Tech journalists are always happy to see two research firms coming out with reports on the same topic in the same week. One report from one research firm gives that firm's opinion on a certain trend, but two reports giving the same opinion validates that opinion. Why, two reports practically make that opinion gospel truth.
Well, as the old cliché goes, two swallows do not a summer make, and two reports saying the same thing do not gospel truth make. In the case of the two reports released last week by Jupiter and Forrester on the subject of return on investment (ROI) in websites, they do not any sense make.
Both of the reports basically say the same thing. Traditional retailers with websites should not calculate the ROI on those websites solely on their online sales.

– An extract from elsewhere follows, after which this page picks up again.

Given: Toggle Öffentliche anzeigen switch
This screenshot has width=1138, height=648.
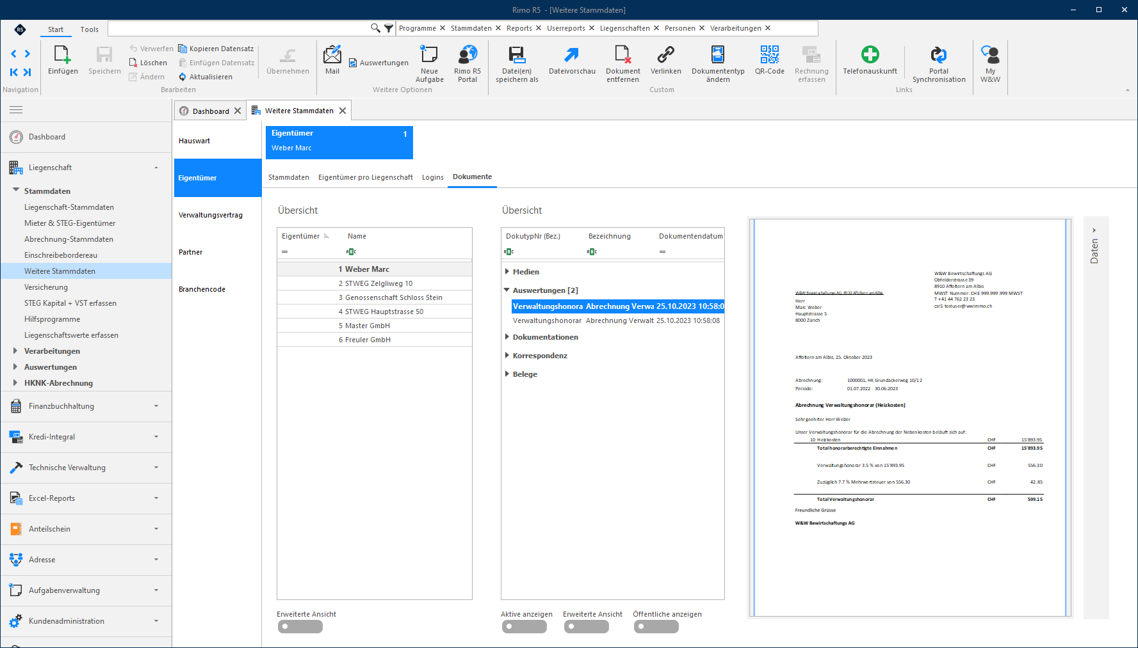Looking at the screenshot, I should coord(656,627).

Instead, they should take into account the effect of the website on offline sales, and on "operational efficiencies" and "improved payroll productivity". Forrester have decided to call this companywide ROI or cROI for short. We are a bit short of acronyms in the tech industry, I suppose.
While Forrester was happy to generalize about the whole thing, Jupiter went all out, giving very specific figures to underline their point. Sixty-nine percent of traditional retailers, it said, are ignoring the "non-transactional" benefits of their websites. Not 42 percent or 86 percent, but 69 percent. Jupiter analysts, however, didn't care to elaborate on how they alighted on this particular figure.

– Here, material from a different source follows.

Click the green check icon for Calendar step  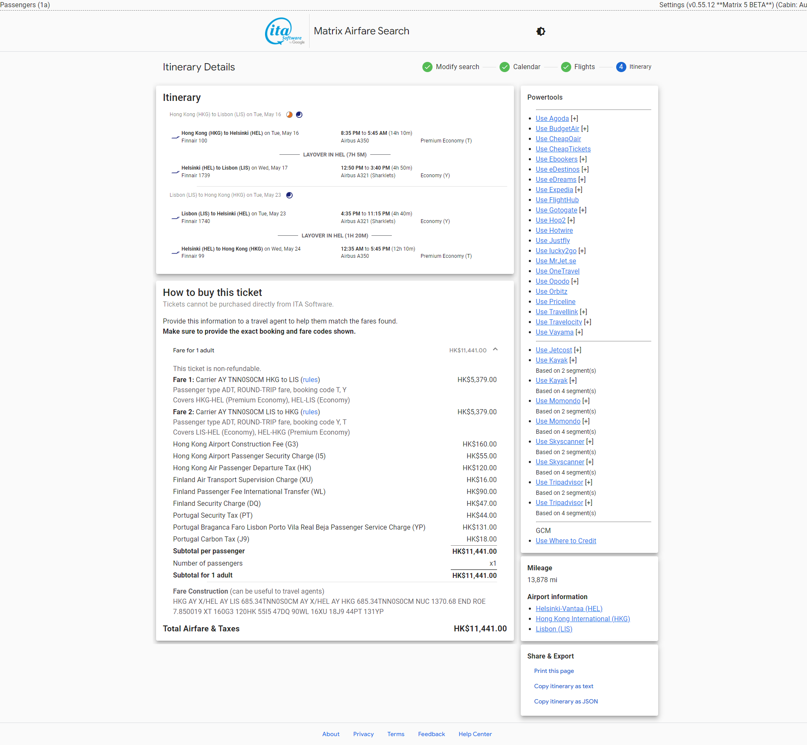(504, 67)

Neither did they care to explain how they figured out that by counting in these non-transactional benefits, retailers would find the ROI on their websites by 65 percent. Imagine that. Tweak the figures and rearrange the boundaries a bit, and your ROI bounces up by two-thirds. Fantastic. Of course, your website isn't as effective a sales channel as you had hoped it would be, but your payroll productivity sure has improved.
Maybe I'm just in a sceptical, cynical sort of mood today but these reports sound to me like a bunch of research analysts backpedalling as fast as they possibly can. The research firms seen to be making an effort to mollify all those middle managers who authorized outrageous budgets for fancy ecommerce sites back in the boomtime, when the self-same research firms told them that just about everyone would be buying just about everything on the Internet by 2005.
Now the middle managers and the vice-presidents of ecommerce evangelism are finding it very difficult to justify their actions. Armed with these reports from Forrester and Jupiter, however, they can stand tall in front of the boss and show how they were right to pump millions into all-singing, all-dancing online retail extravaganzas.
"No, no, Mr Chairman," they'll be saying. "Honestly, we haven't wasted valuable resources on our online B2C toaster retail InterWeb site. We know we've only sold USD100 worth of toasters through the site this month, but these reports show that our ROI is actually 65 percent higher than that. You see, somebody looked us up on the Web and then they went into our store in Hackensack and bought a top-of-the-range toaster there, which they probably wouldn't have done if it wasn't for the site being so fantastic. Probably. Maybe. Well, you never know, do you?"
That's the problem, really. It's almost impossible to quantify the effect that a retailer's website has on sales in its online sales. The NPD Group says that 45 percent of consumers have bought a product in a store after researching that product on the store's website. But maybe they would have bought the product in the store anyway. Some of them certainly would have, but how many, nobody knows.
What the research firms are basically acknowledging is that the Internet is essentially an advertising and marketing channel for most retailers, not a sales channel. Bricks-and-mortar retailers should count investment in their websites as part of their marketing budget, not as part of their retail plans. Undoubtedly, some low-price, low-risk products such as books and CDs sell well online. Most other products don't rush so quickly off the virtual shelves.
The Forrester director of research, Lisa Allen, likens retailers that haven't cottoned onto the "companywide ROI" concept to "nomads in the desert hoping to happen upon a lake". Unlike the rest of us, who are like nomads in the desert hoping to happen upon a research firm that doles out plain-speaking common sense, instead of jargon-laden, circumlocutious twaddle.